## WHAT THE EXERCISE ASKS:
Give again exactly the lines that stretch from the one with "Where should I click to: Click the" to the end of the data below, including both of those lines and nothing else.

*** Block opens ***

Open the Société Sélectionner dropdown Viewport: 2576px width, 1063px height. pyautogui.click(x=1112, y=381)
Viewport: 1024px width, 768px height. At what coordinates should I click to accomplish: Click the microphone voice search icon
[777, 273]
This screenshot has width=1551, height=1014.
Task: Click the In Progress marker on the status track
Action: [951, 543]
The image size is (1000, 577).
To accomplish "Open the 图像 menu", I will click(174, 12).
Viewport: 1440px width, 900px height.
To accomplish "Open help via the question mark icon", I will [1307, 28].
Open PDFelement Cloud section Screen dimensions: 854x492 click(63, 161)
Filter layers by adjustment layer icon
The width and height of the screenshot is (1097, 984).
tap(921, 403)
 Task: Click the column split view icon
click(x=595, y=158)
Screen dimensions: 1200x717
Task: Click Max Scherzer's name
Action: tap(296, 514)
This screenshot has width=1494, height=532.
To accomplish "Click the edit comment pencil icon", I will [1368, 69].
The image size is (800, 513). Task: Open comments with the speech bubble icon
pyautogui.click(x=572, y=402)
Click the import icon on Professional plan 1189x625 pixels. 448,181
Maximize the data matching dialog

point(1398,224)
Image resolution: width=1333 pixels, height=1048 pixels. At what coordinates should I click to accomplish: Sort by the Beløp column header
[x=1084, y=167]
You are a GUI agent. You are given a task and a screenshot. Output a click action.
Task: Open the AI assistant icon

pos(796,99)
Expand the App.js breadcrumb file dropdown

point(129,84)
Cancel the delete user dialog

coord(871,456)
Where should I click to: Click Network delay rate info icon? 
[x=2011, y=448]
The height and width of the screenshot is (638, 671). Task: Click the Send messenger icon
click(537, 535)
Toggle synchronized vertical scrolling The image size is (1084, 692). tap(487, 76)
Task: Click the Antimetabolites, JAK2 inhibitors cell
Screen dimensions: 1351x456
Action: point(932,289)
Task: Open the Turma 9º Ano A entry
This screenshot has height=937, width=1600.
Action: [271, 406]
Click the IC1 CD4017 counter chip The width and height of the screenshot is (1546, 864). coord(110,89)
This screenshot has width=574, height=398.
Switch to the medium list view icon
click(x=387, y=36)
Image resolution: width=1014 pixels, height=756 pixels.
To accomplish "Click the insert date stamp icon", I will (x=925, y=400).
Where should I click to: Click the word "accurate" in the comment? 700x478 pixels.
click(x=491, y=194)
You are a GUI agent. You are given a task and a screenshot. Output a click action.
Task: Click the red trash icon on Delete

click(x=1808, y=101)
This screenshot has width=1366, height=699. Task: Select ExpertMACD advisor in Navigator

*** Block closes ***

## EXERCISE RESULT:
Where should I click to: Click the word "accurate" in the comment? 700x478 pixels.
click(x=491, y=194)
You are a GUI agent. You are given a task and a screenshot. Output a click action.
Task: Click the red trash icon on Delete

click(x=1808, y=101)
This screenshot has width=1366, height=699. Task: Select ExpertMACD advisor in Navigator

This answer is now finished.